_Assigned task_
Search each line below for the word "Close" and list those that contain it.

_Data section_
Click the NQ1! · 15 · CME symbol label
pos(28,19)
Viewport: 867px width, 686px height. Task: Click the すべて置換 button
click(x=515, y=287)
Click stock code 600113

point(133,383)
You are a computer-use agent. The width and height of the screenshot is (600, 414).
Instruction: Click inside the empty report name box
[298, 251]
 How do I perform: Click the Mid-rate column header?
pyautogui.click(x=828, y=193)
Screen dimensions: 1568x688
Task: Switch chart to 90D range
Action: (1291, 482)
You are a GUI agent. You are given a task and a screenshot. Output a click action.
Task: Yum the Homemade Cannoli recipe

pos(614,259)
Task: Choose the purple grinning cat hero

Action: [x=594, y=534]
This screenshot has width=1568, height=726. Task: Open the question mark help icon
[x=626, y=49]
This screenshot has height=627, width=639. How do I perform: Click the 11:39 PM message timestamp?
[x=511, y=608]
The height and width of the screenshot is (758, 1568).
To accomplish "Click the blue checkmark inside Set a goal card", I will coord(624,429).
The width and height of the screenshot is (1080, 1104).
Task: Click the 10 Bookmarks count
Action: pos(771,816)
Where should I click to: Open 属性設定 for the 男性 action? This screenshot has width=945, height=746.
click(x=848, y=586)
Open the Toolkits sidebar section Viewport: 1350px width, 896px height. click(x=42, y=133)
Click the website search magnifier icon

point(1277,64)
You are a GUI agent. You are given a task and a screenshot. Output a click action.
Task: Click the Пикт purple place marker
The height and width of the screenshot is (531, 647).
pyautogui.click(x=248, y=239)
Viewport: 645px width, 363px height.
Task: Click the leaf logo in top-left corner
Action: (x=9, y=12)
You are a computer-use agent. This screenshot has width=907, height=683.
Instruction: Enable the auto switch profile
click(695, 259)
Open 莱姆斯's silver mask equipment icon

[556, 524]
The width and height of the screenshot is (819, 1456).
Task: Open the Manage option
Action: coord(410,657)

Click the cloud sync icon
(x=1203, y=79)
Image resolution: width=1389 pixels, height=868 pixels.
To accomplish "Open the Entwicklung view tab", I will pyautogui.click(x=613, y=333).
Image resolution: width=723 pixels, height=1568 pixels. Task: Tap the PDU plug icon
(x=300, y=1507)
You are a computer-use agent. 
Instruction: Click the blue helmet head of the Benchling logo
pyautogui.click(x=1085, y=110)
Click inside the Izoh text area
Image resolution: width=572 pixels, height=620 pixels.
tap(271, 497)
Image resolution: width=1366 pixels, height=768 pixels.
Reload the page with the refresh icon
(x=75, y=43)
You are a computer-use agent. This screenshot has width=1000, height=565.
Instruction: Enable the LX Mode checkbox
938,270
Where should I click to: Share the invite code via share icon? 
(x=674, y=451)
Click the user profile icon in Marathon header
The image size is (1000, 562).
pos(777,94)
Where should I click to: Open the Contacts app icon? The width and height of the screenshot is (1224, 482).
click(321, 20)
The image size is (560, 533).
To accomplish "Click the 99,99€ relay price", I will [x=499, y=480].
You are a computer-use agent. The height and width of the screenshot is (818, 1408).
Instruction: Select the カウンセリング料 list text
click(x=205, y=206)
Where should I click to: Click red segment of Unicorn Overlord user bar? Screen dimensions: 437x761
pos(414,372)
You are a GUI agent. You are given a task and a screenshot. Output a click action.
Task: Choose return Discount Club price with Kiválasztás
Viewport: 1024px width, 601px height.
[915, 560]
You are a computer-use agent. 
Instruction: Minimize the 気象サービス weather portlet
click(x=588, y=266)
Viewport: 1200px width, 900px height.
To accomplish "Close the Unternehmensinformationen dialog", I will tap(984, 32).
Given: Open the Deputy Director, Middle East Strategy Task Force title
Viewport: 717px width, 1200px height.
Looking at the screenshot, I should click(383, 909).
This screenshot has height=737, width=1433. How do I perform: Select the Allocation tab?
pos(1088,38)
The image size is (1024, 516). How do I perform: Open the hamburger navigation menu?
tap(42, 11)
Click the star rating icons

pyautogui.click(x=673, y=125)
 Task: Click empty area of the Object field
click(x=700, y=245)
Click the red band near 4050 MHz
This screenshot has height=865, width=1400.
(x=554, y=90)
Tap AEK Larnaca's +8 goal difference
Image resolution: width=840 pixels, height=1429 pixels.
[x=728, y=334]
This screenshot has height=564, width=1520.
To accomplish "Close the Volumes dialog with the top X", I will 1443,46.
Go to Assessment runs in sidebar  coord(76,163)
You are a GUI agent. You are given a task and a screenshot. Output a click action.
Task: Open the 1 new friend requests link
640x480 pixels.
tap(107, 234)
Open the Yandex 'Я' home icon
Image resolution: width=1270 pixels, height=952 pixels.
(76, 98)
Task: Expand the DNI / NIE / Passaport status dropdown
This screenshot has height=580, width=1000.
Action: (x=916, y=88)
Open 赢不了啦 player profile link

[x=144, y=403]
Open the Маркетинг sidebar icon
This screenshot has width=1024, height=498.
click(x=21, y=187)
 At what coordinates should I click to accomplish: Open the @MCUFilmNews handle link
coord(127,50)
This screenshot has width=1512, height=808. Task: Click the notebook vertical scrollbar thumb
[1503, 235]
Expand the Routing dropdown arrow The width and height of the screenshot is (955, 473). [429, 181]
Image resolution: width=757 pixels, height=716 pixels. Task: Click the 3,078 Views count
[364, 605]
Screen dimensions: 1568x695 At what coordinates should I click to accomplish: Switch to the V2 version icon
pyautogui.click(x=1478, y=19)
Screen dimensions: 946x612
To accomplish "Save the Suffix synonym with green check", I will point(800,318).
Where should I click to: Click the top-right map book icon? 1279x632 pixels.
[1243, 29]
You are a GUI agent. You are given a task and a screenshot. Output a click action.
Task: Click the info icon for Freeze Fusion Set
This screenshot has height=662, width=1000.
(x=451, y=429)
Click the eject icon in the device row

_Response area_
To accomplish "Close the Unternehmensinformationen dialog", I will tap(984, 32).
To accomplish "Close the Volumes dialog with the top X", I will 1443,46.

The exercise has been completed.